Action item:
Omit all pictures. Quote the lines from the one with "Screen dimensions: 1376x768" through the end of the listing below, exactly as they appear.

Entries provided:
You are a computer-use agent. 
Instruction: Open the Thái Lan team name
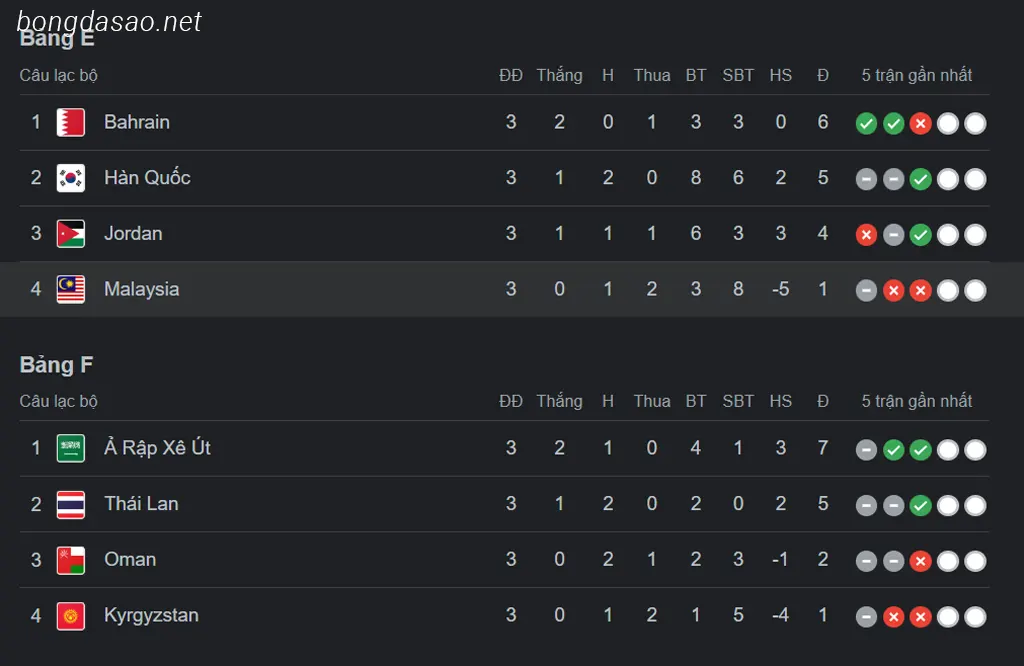(x=141, y=503)
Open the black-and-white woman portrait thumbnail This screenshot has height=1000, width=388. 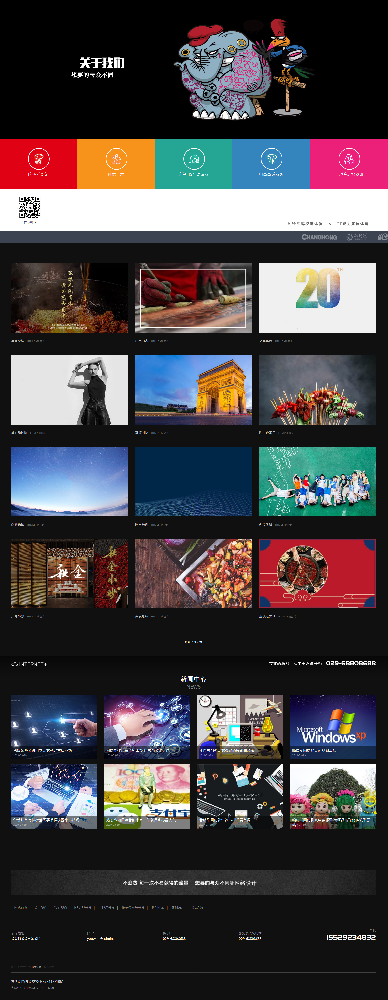[70, 390]
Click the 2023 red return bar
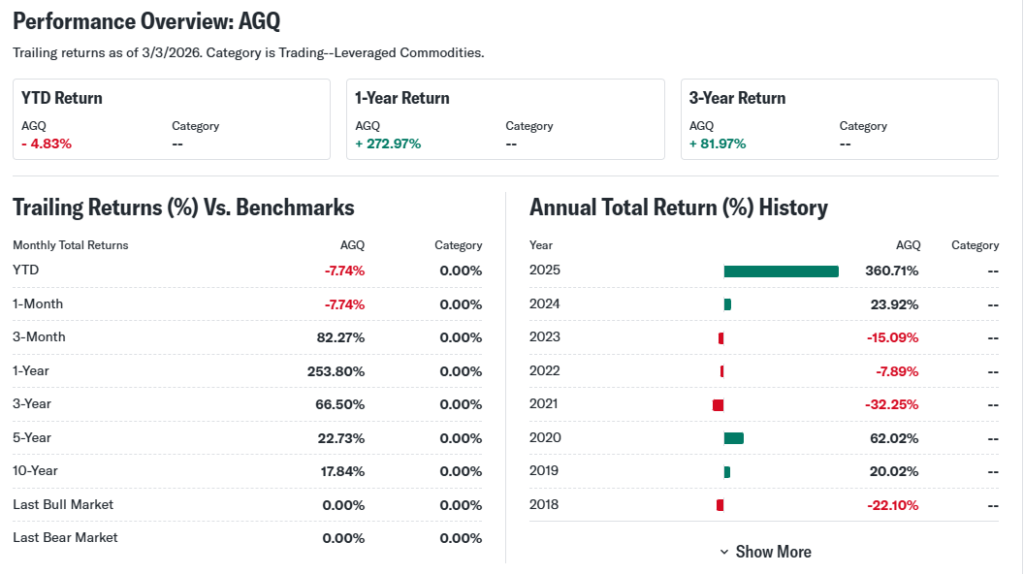 (721, 338)
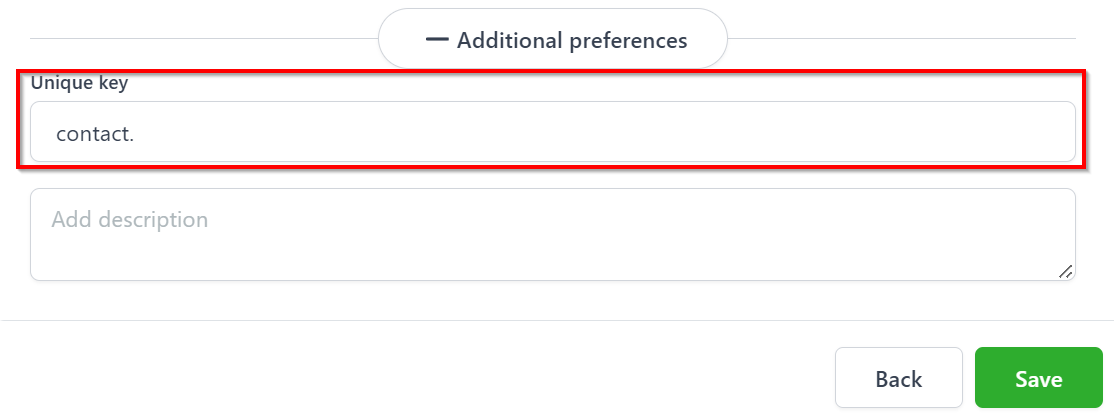This screenshot has height=415, width=1114.
Task: Focus the Add description text area
Action: coord(552,234)
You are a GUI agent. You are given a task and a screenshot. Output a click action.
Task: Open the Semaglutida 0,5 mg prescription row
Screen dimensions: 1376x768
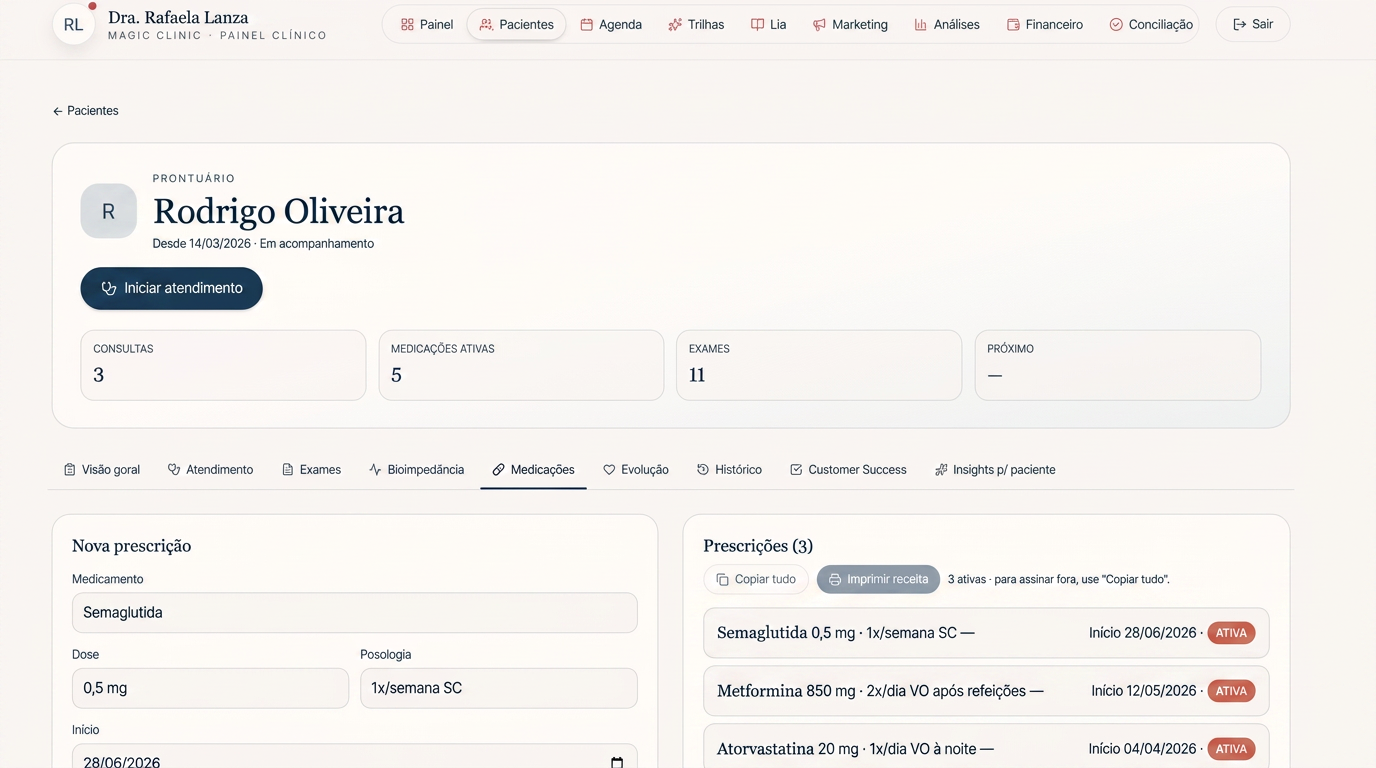(986, 633)
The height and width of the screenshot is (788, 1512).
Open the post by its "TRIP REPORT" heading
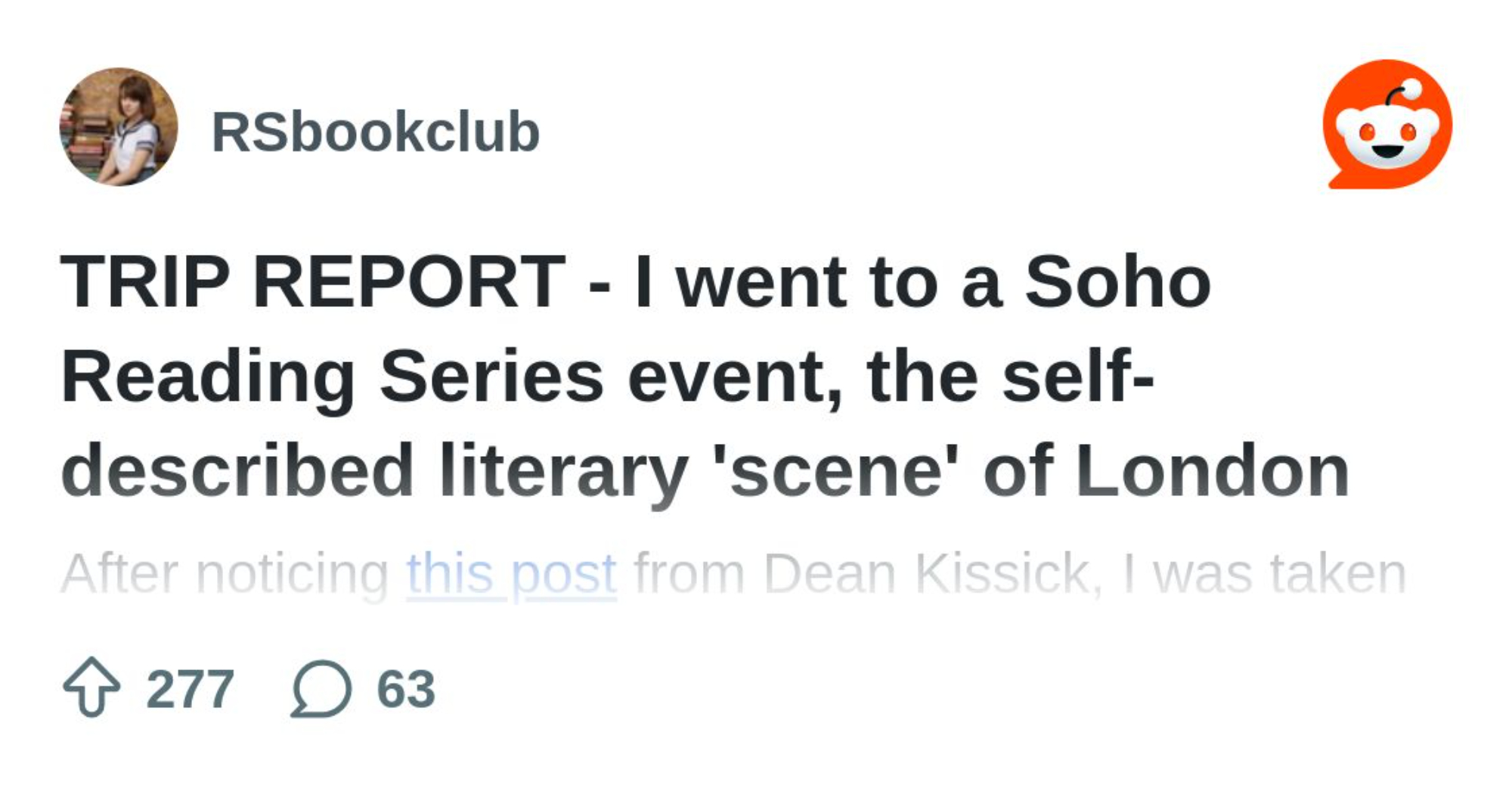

Reply to the exercise:
Screen dimensions: 1376x768
(986, 633)
The height and width of the screenshot is (788, 1512).
Open the post by its "TRIP REPORT" heading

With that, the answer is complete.